**Task directions**
Only the lines from the one containing "Where should I" through the last line below belong in your copy; transcribe them exactly and omit any pictures.

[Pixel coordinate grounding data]

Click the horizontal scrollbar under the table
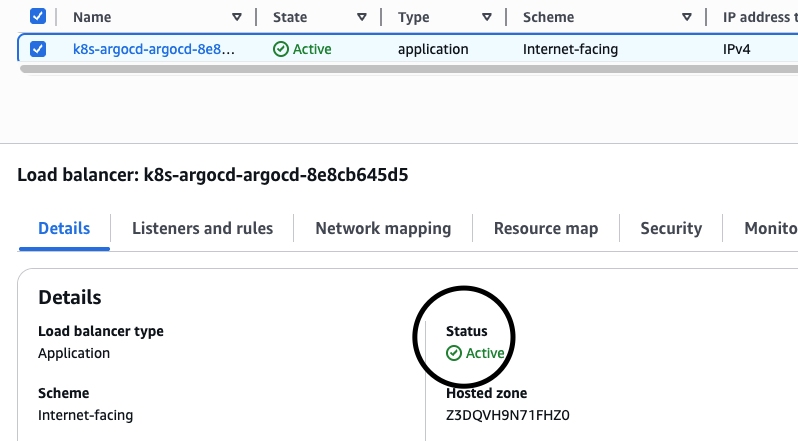 click(x=400, y=70)
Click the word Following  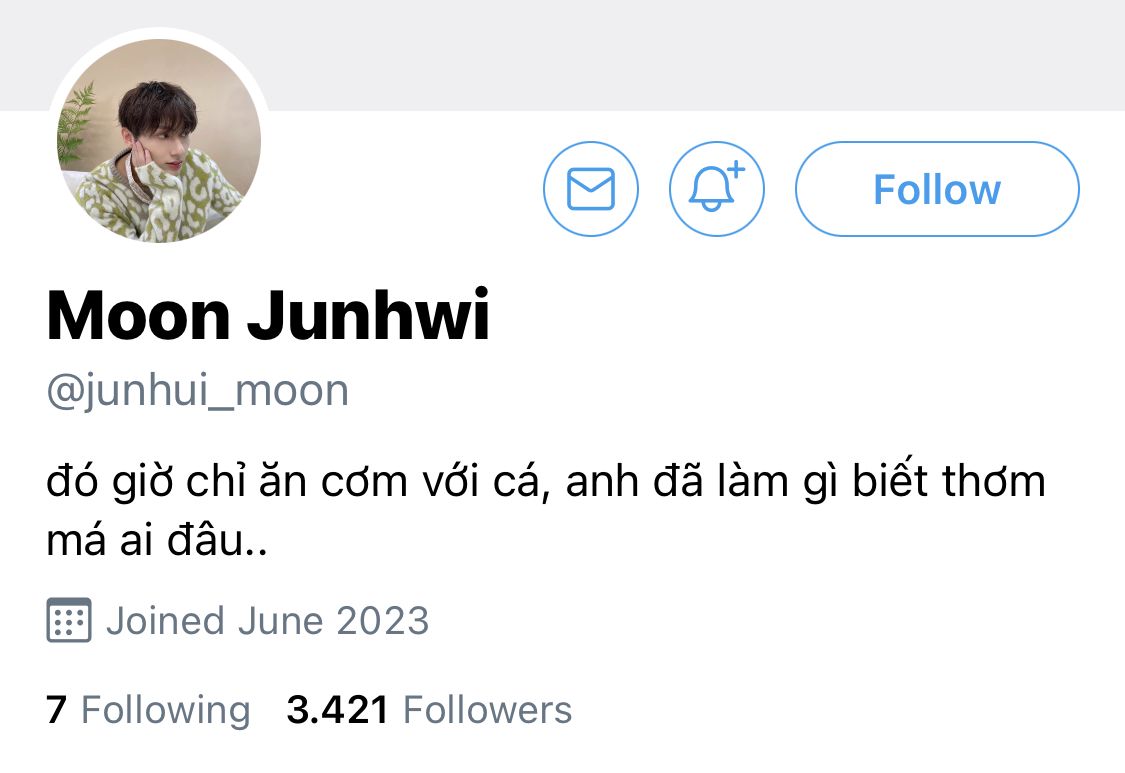(166, 711)
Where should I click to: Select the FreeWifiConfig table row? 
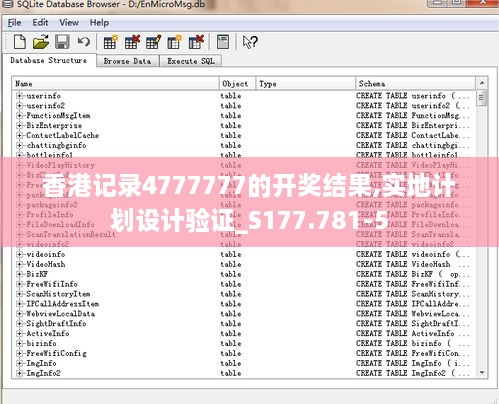pos(244,353)
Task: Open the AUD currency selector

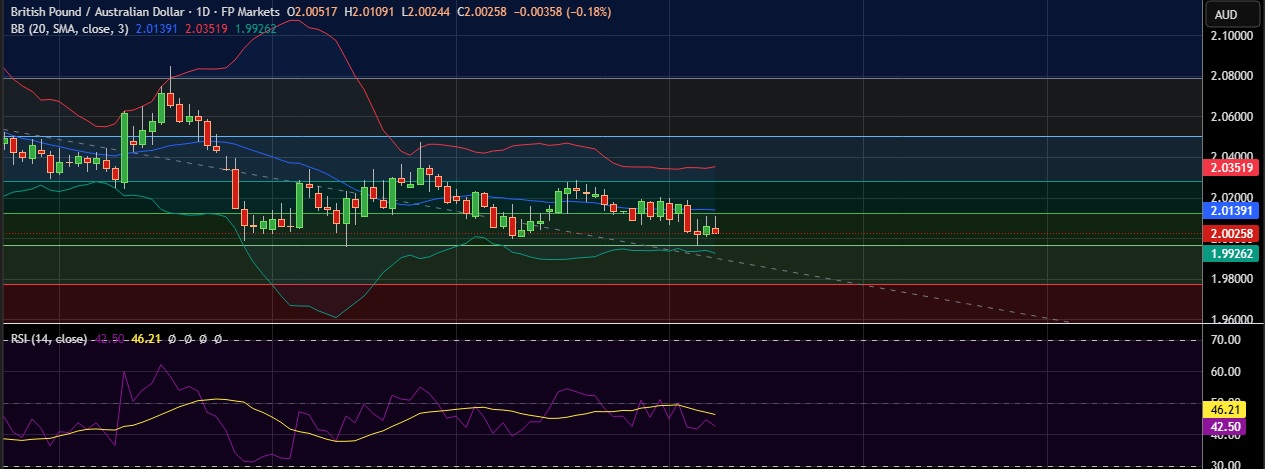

**Solution for this problem**
Where should I click to: Select the FreeWifiConfig table row? 
pos(244,353)
Task: Open the AUD currency selector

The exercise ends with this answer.